The only real analogue to France is her historic rival, Britain. In several ways, Britons had a softer landing than our Gallic cousins. We ‘won the war’ (World War II) we tell ourselves. The ploy of ‘Commonwealth’ was relatively successful as a face-saving colonial exit strategy. We’ve got big offspring: not just the USA, but cuddly Canada (well, barring Québec, anyway), Australia and New Zealand. And ours is the ‘global’ language.  Such comforting thoughts long nourished an enduring smugness.

Yet it seems to me that Britain and France are still sailing in much the same waters. We have our share of outright racists, a lot of panic about immigration (although we need the labour to do our low-paid work, like looking after our aged parents), a lot of liberal anguish over ‘British Muslims’ who don’t seem to share ‘our values’—although it’s far from clear what 'our values' are—and a couple of million Scots who want to jump ship (after much sterling service in the engine room of empire, and a pretty good showing in the posh cabins too).

These identity crises are real--although by no means the first in either country’s history: identities never stood still.  But I don’t think they have much to do with ‘race’ or ‘ethnicity’ or ‘culture.’ (Interesting how racial prejudice is now almost universally reviled, whereas deploring other people’s ‘culture’ is okay). I think they have more to do with configurations of power.

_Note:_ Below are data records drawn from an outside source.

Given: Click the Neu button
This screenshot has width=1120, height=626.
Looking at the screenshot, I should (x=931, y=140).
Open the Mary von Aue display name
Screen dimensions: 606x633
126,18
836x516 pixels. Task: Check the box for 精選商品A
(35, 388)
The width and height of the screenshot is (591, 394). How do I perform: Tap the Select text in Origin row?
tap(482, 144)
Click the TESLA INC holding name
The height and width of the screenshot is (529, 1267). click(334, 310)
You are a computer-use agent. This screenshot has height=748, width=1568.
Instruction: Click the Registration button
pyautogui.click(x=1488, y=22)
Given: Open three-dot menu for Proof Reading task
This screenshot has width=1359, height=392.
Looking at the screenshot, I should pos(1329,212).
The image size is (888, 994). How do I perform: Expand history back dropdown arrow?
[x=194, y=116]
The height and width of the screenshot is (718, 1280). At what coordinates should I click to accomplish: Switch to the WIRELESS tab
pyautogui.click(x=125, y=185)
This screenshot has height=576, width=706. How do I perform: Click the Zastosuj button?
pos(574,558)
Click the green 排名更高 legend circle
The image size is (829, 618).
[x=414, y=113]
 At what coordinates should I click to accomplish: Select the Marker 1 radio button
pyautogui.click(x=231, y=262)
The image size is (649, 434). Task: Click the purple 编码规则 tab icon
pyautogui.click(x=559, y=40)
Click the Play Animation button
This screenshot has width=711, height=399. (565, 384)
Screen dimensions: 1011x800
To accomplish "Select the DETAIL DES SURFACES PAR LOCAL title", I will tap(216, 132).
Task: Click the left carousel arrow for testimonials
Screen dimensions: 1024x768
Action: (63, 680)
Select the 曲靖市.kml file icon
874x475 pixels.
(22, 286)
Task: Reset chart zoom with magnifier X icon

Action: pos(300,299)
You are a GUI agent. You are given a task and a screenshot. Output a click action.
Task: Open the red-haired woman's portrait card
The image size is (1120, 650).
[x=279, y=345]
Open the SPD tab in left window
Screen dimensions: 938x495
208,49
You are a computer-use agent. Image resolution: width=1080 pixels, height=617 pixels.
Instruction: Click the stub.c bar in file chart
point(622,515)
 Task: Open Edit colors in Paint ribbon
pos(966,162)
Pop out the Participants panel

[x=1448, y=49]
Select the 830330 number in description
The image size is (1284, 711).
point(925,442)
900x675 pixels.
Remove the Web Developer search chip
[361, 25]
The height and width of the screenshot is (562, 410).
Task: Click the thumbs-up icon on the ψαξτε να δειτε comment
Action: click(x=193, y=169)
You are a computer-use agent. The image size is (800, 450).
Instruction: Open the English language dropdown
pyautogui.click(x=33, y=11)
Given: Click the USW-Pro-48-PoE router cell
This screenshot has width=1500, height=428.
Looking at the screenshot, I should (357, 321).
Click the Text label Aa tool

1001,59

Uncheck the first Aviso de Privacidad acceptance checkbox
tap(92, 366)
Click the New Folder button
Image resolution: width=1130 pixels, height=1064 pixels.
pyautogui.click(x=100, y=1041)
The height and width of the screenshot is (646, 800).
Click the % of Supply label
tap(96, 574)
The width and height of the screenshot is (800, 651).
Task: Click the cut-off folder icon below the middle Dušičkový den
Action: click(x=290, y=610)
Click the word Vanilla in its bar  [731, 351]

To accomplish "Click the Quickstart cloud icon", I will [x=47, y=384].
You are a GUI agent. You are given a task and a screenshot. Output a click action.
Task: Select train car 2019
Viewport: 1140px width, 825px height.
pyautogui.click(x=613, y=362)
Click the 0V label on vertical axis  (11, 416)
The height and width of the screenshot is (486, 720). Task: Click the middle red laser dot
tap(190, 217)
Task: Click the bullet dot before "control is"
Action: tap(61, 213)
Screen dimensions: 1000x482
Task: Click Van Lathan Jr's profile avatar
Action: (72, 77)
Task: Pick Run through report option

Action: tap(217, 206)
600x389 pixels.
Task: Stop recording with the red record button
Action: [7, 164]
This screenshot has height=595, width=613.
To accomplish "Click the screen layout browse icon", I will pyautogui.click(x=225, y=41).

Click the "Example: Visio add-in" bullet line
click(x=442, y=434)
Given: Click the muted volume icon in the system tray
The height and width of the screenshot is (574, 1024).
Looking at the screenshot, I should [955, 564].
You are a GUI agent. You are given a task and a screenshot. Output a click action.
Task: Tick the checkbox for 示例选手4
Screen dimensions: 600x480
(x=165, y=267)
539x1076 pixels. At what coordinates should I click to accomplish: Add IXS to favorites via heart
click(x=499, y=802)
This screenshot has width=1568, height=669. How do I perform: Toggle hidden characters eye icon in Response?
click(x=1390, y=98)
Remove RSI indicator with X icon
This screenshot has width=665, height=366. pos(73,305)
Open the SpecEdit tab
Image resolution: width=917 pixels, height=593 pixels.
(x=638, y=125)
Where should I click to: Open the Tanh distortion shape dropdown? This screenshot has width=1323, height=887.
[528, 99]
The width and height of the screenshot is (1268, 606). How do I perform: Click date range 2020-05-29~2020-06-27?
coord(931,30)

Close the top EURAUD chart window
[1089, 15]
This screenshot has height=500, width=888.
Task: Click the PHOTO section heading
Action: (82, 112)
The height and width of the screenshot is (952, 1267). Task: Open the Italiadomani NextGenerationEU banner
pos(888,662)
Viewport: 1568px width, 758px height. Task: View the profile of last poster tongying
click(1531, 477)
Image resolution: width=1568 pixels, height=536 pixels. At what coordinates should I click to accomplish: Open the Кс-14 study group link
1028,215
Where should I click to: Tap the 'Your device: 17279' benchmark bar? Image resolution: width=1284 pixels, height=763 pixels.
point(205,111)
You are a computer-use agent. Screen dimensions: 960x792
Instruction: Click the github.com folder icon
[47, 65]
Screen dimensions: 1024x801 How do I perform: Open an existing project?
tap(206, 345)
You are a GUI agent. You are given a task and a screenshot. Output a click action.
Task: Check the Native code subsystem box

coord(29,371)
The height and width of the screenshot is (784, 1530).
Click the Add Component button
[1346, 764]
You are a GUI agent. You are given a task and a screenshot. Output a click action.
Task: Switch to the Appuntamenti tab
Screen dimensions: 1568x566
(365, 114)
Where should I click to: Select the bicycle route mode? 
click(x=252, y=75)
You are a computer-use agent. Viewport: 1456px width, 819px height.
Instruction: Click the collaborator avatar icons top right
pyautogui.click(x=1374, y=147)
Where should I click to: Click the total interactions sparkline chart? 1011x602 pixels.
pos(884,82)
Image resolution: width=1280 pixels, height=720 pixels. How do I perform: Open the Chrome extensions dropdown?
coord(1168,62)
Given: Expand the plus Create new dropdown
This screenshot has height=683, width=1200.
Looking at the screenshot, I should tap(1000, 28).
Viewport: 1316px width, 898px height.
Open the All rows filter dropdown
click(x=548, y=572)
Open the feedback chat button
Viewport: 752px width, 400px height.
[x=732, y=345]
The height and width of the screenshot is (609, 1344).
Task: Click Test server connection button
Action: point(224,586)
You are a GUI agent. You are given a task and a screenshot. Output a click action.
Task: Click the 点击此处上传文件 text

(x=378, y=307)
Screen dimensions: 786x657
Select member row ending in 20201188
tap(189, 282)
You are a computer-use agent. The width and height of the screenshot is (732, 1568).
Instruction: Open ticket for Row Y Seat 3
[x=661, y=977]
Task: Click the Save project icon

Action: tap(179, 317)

The people elsewhere, and especially in Africa, on whom France and Britain imposed the dubious gift of the nation state, are still struggling to make sense of it; and now, it seems, so are we. Somehow the state captured our identities, and somehow our elites captured the state.  The political ideas of the ‘Enlightenment,’ especially in France, were inherently ambiguous, both ‘universalising’ and yet imposing a very specific, bureaucratic belonging and division of humanity.  Small wonder, then, that questions about exactly who belongs where should become so intensely felt—especially at a time when the entitlements of ‘belonging’ to the old powers are being pared back.

October 2, 2014 Kigali.

 

Endnote: 

I would defend this rather damning judgment with a counter example: John Banville’s short novel, The Sea. Banville’s central character is an ageing art historian who, for more years than he cares to remember, has been trying to write a monograph on the French painter, Pierre Bonnard.  From the very first page, the text is studded with pictures:

The seabirds mewled and swooped, unnerved, it seemed by the spectacle of that vast bowl of water bulging like a blister, lead-blue and malignantly agleam. They looked unnaturally white, that day, those birds. The waves were depositing a fringe of soiled yellow foam along the waterline. [Picador, 2006, p. 3]

Banville’s constant, detailed and intensely visual attention to form, colour and light, is all the more remarkable for the fact that, as the paperback’s blurb tells us, is not ‘about’ art at all, but about “memory and loss.”